Can you try changing the price in the transfer dialog from the currency account? That should replace the price created in the register.
Comment 9 Frank H. Ellenberger 2017-10-04 13:00:36 EDT
OK, after confirming "Edit Exchange Rate" and already before the save of the transaction the chart of accounts gets updated.

The price Database get updated too, but the type "transaction" gets removed. This is also a loss of information.

Re "I think that the Advanced Portfolio Report is the best GnuCash has in the way of portfolio analysis...":

Before I used the price db to understand, what the report is calculating, find the most reasonable settings, ...
Comment 10 Geert Janssens 2018-05-05 08:50:13 EDT
As I don't do multi-currency in gnucash it's a bit hard to follow the discussion. However it does look like the title is no longer reflecting the bug that remains to be solved.

Can you propose a more accurate one ?

Secondly is this really "major" ?
Comment 11 John Ralls 2018-05-05 14:29:17 EDT
I think it's now something like "Price change from editing a transaction not reflected in pricedb" and "enhancement". Frank?
Comment 12 John Ralls 2020-02-08 11:54:45 EST
*** Bug 797611 has been marked as a duplicate of this bug. ***
Comment 13 David Carlson 2021-03-03 03:44:18 EST
I just verified that editing a stock purchase transaction does not update the entry in the price database that was initially created when the transaction was created.  My edit was to change the number of shares, price and total value, which was outside the price tolerance, so it asked me which it should update,and I chose price.  
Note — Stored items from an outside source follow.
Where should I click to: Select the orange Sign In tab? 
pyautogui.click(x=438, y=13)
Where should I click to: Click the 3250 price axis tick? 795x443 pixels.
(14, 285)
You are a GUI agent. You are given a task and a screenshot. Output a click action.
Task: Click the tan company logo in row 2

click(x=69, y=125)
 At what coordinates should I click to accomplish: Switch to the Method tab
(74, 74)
When I manually edited the price database to correct the price it changed the type from Transaction to Unknown.  I am not sure if there had been a last or NAV entry for the same date whether those would have survived or been lost.  I personally believe transaction generated entries should not overwrite last or NAV entries, or vice versa, but I am not sure whether that is a consensus.

This is in release 3.8 in Ubuntu 20.04 in case there has been a change, tho any change should have required a change to this bug report.
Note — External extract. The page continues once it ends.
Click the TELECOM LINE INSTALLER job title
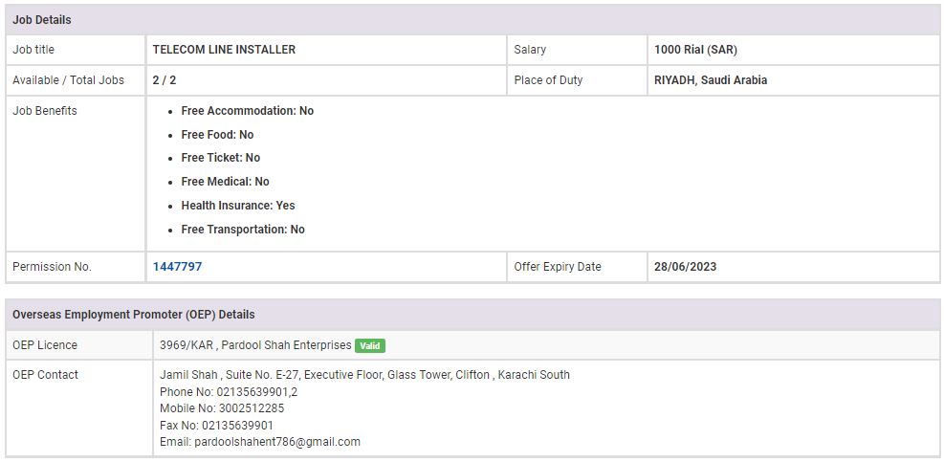 (224, 50)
Finally, I think this is a bug, not an enhancement.
Comment 14 Stephen Baker 2021-06-03 16:04:12 EDT
Somewhere between Build ID 4.2+(2020-09-26) and Build ID 4.5+(2021-03-27) the behavior of automatic creation of entries in pricedb at the same time that a transaction is created changed. In older version, a price entry is created if none exist on the transaction date. In newer version, no price entry is created.

Other related info:
backend: mysql
gnucash-4.2-1.fc32.x86_64
gnucash-4.5-1.fc34.x86_64
Comment 15 John Ralls 2021-06-08 18:22:20 EDT
Stephen Baker, I can't reproduce that.
Comment 16 John Ralls 2021-06-10 12:54:55 EDT
David Carlson, I can't reproduce your problem either in current git-maint: I created a transaction and committed it, then edited it so that the price changed. When I committed the edit the price in the pricedb updated to reflect the edit.
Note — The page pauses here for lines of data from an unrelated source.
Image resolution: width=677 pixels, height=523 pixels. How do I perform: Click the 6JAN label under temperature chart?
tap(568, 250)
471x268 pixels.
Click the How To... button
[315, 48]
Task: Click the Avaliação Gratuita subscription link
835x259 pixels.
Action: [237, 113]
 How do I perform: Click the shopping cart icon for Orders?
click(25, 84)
But note that in order for the price to update you must be editing the only transaction for that commodity pair on that date and you must not have changed the price any other way: Transaction prices are the lowest priority source. IIRC that's at your request because several years ago you were in the habit of updating your prices after the market closed and you wanted reports to use the closing price instead of the transaction price for that day. 

When you edited the price is changed to Unknown because that's what you had selected in the Edit Price dialog. Note that user edited prices are the highest priority. Once you've manually edited the price on a day the only way it will change is if you edit it again.

Also keep in mind that the pricedb is for reports and the current-value balances on the Accounts page. There's absolutely no value to having more than one price per day per commodity pair: The Accounts page uses only the latest one and since minimum report granularity is a day reports can't use more than one price per day.

It looks like the only issue here is that the transfer dialog and split-register are different priorities so that once you've created a price with the transfer dialog you can't change it from the register.
Comment 17 John Ralls 2021-06-10 17:45:19 EDT
I've pushed a change that allows an edit in the register to replace a price created with the transfer dialog.